Cardio training can build heart health

The YMCA hosts two different races each year.

We are blessed with the Irish 5/10K Run/Walk here in downtown Jefferson City in March, and the Veteran’s 5/10K Run/Walk at Last Flight Brewery in the fall.

At each event, I marvel at the abilities of our participants who travel these long distances in such impressive times. Maybe I even get a little jealous and think to myself, “How crazy are these people who do that and think it’s funny!?” They are able to achieve their success due to their mental toughness and cardiovascular endurance.

Perhaps the general population shouldn’t regard marathon runners’ ability as the standard of good health they should attain, but they should take the proper steps to train their cardiovascular system to create or maintain a good quality of life. So let’s talk cardio!

I’ll go straight to the point on the cardio topic. An individual should get 20 to 30 minutes of cardiovascular activity five to six days a week (at least 150 minutes a week).

Cardiovascular activity can be defined as any action that continuously elevates the heart above its resting rate for a specified amount of time. The minimum of 20-minute increments should be used to ensure the maximum benefits for your heart, but times can exceed this amount and still receive positive returns. Individuals should monitor their heart rate during exercise to ensure they are maintaining an elevated but safe heart rate and proceed conservatively when first starting a cardio routine.
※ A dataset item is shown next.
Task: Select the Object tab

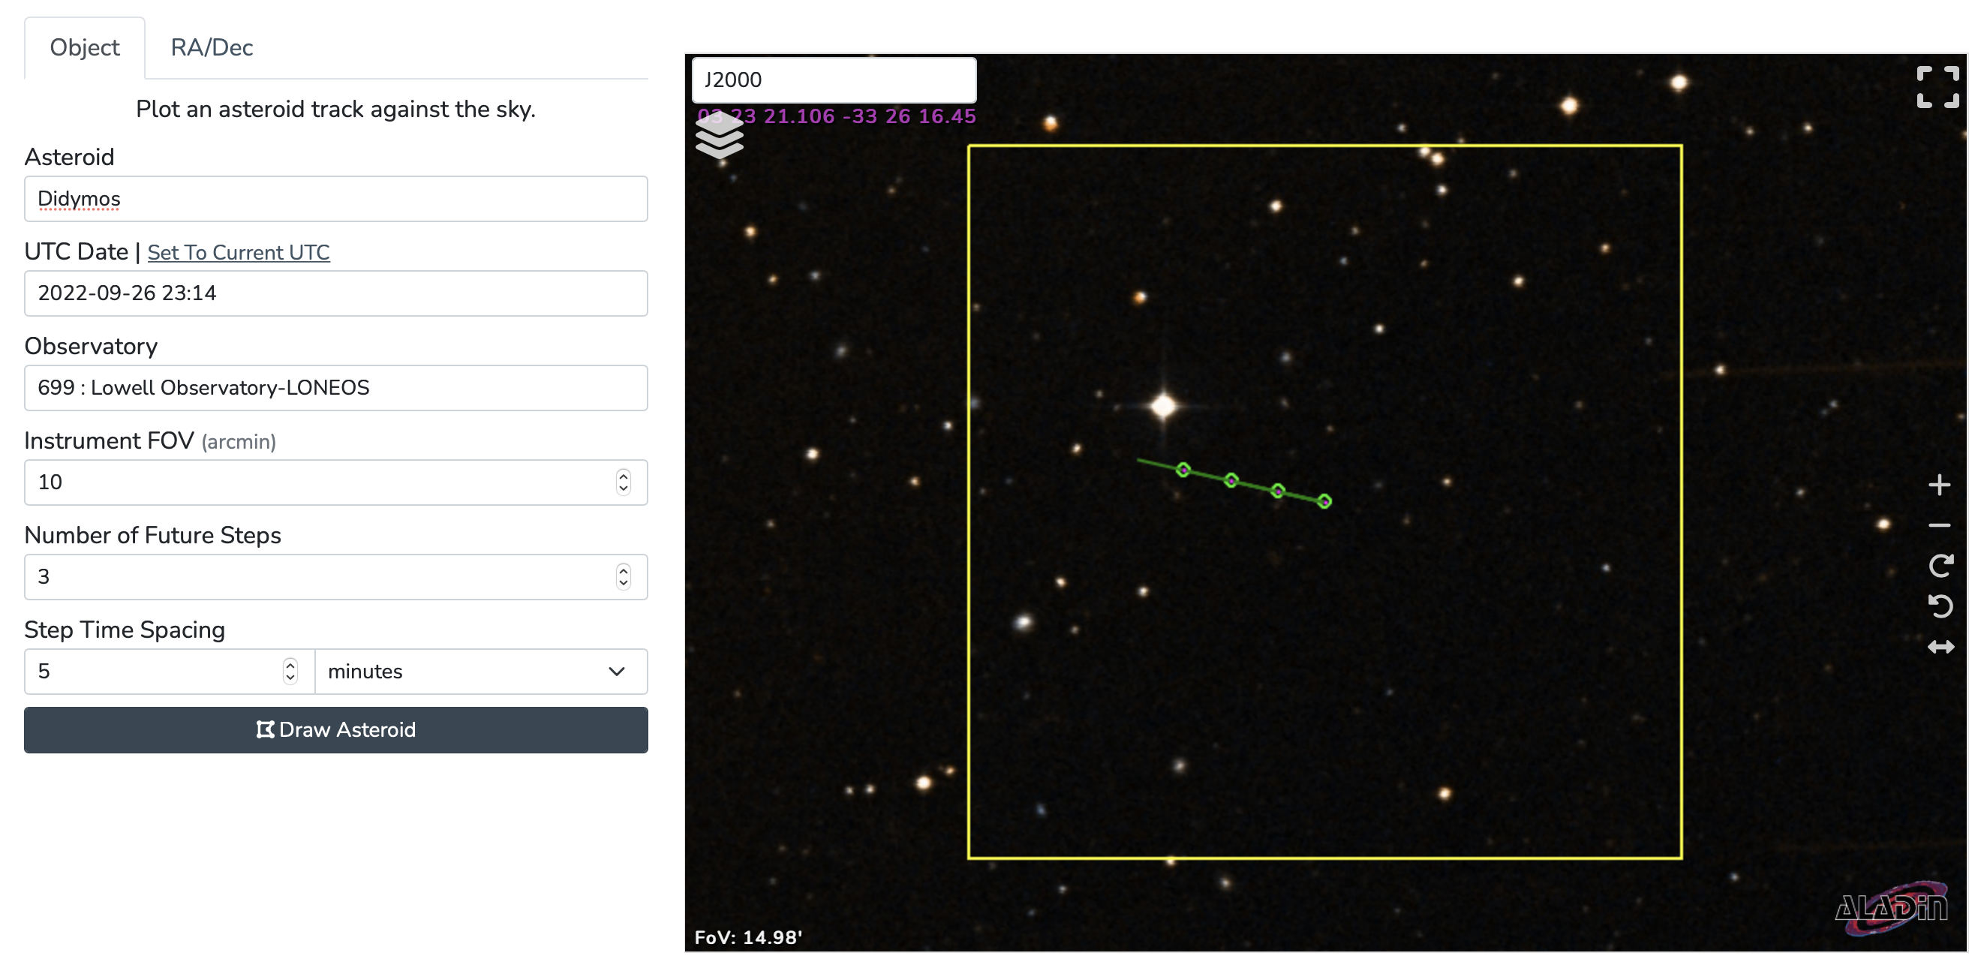Action: [x=85, y=48]
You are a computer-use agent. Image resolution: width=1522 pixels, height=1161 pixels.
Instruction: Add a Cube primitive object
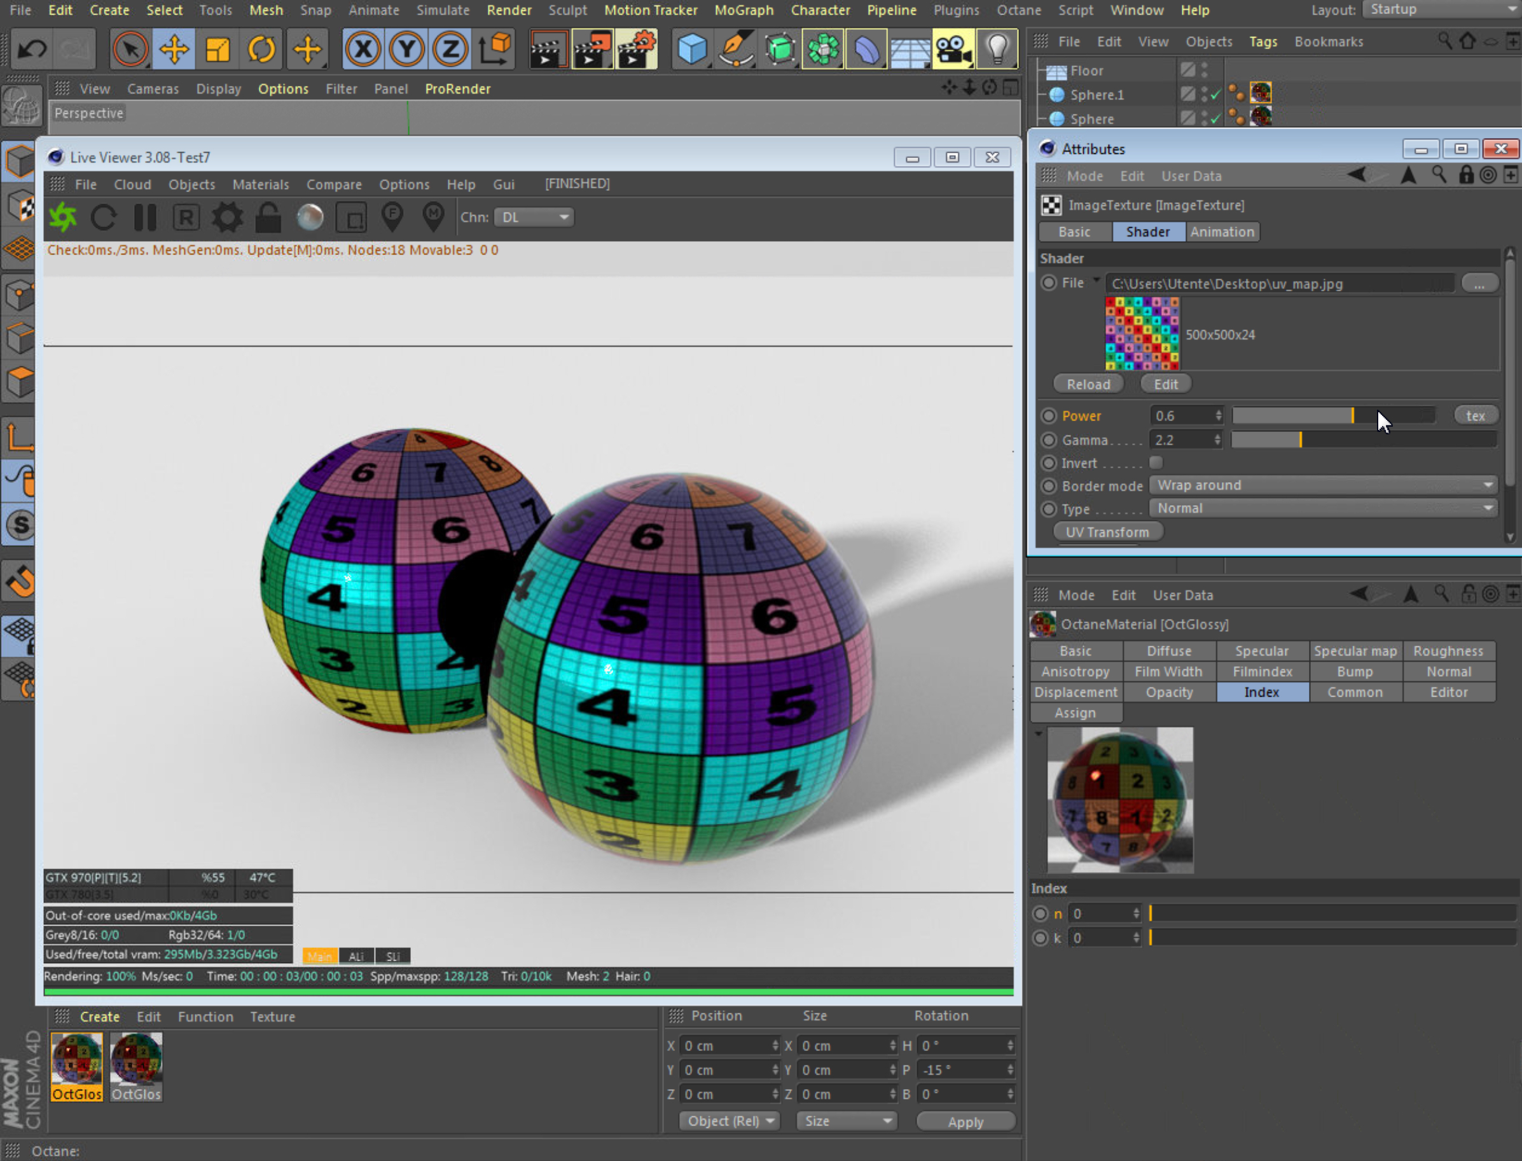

Now that you’ve read what my side of the exercise specialist has to say, I’m now going to speak from the position of Quinton Sallin, the guy who hates cardio.

Many of us view a treadmill differently. Some people see it as the cream of the crop when it comes to exercise equipment. Some see it as the thing that takes up space in your basement or garage because it’s never been used like you thought it was when you bought it. Others are like me, who see it as a chore that I never want to do because it’s hard, nerve-wracking, and frankly I’m no good at it.

So I may never use a treadmill, but I make sure I get a fit of cardio for one very important reason. Heart health.

Cardio is thought of as the preferred weight loss activity. Yes, weight loss is achieved by burning more calories than you consume, and cardio is a good way to burn off some calories. However, I wouldn’t call it the most efficient way to do it.

Rather, what cardio effectively does is strengthen the heart and improve its ability to fuel the body while reducing the chances of heart disease. This should be your motivation for finding a cardio routine.

I also want to point out that cardiovascular activity isn’t limited to the treadmill or any other cardio equipment you might find in the fitness center. You can keep your heart rate elevated by playing a sport like pickleball or going on a hike with your friends and family. You can even get off land and into the water and swim or wade in the pool. Whatever you do, just make sure your heart rate is elevated and you’re keeping it for 20 to 30 minutes at a time.

I have now accepted that I will never be a marathon runner. I identified that I have to channel my inner golden retriever to get my cardio. That means I have to put a ball in front of me and chase it! That’s why my cardio choices are soccer and basketball because these games distract me from the stress I’m putting on my body with my loves of competition and sports.

Maybe one day I’ll go out running just for fun. That will be the same day I officially lose my mind. Just kidding runners, this is my jealousy speaking again.

Quinton Sallin is a director of wellness at the Jefferson City Area YMCA.